**Problem to work on**
Your answer should be an exact copy of the lines from the one holding "Given: Close the Пополнение Ангара dialog" to the end of the material below, pictures left out.

□ □ □ □ □ □ □

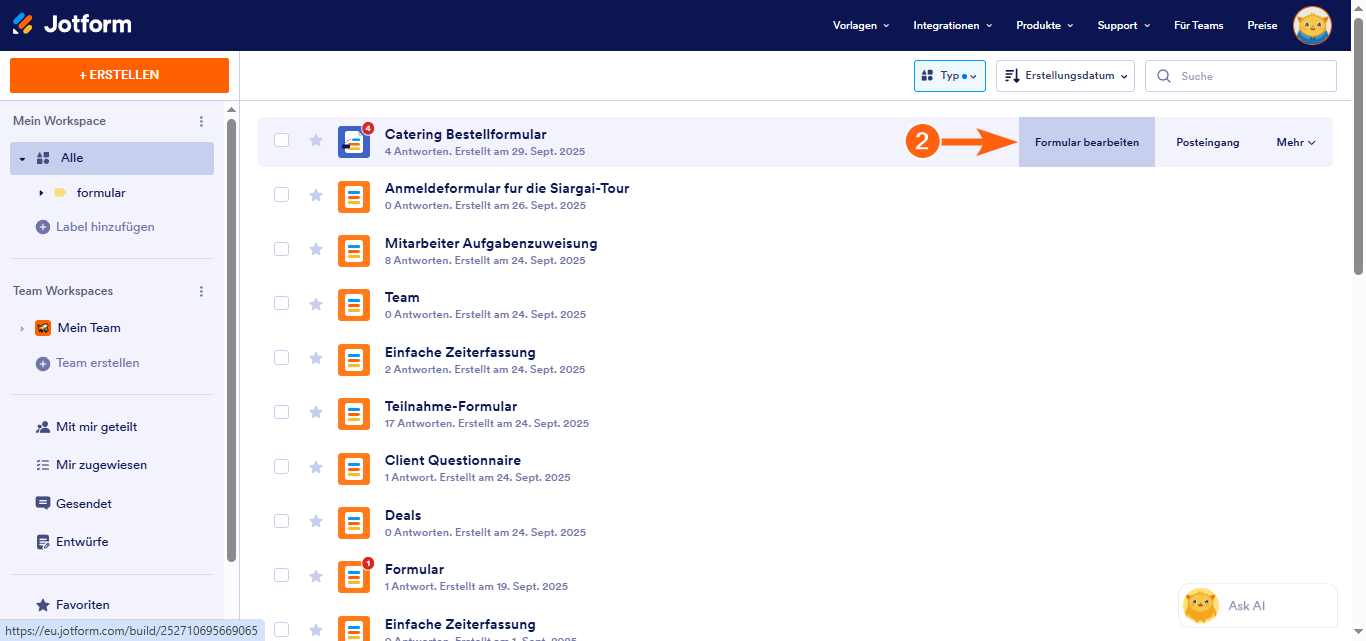
Task: Check the Catering Bestellformular checkbox
Action: pos(282,141)
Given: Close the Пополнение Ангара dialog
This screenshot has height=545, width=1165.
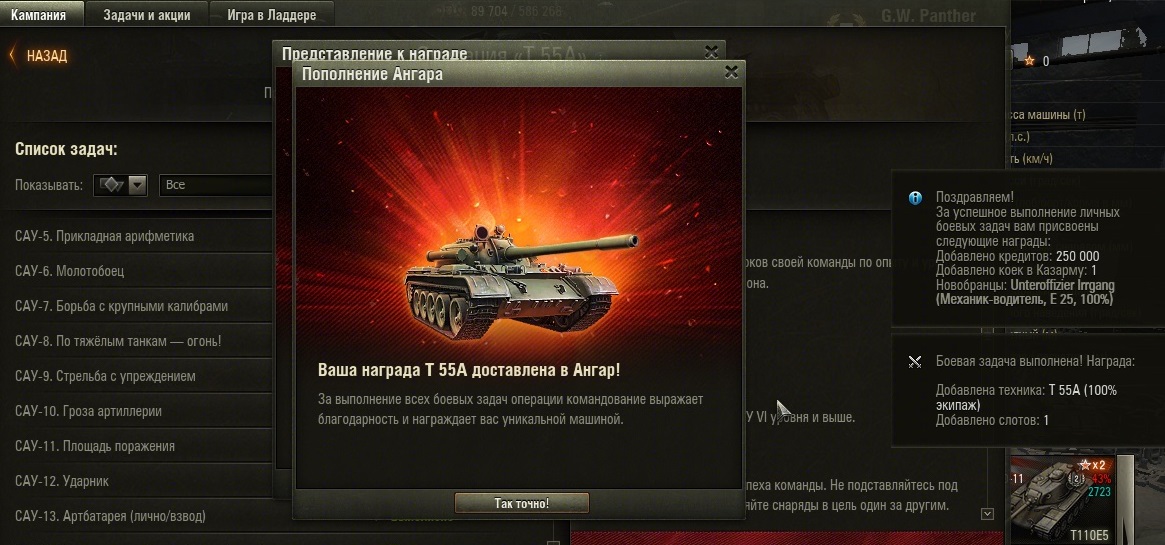Looking at the screenshot, I should point(731,72).
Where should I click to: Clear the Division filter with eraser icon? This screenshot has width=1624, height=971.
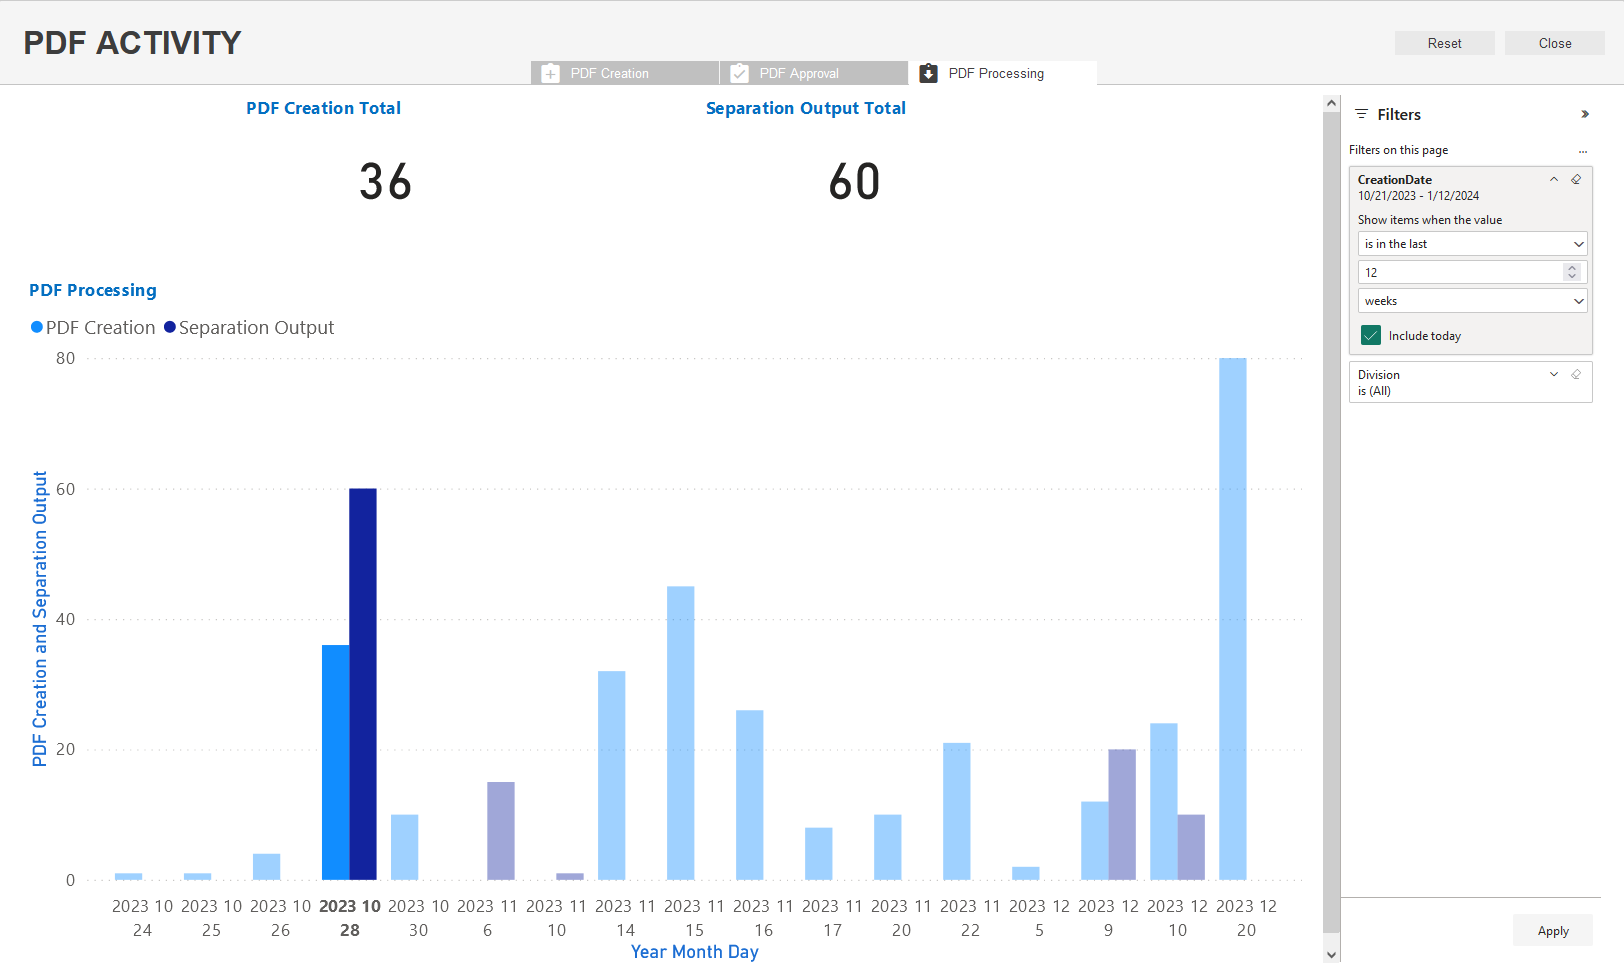pyautogui.click(x=1576, y=375)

□ □ □ □ □ □ □

**Output for this exercise**
Given: Close the Пополнение Ангара dialog
This screenshot has height=545, width=1165.
Looking at the screenshot, I should point(731,72).
Where should I click to: Clear the Division filter with eraser icon? This screenshot has width=1624, height=971.
pyautogui.click(x=1576, y=375)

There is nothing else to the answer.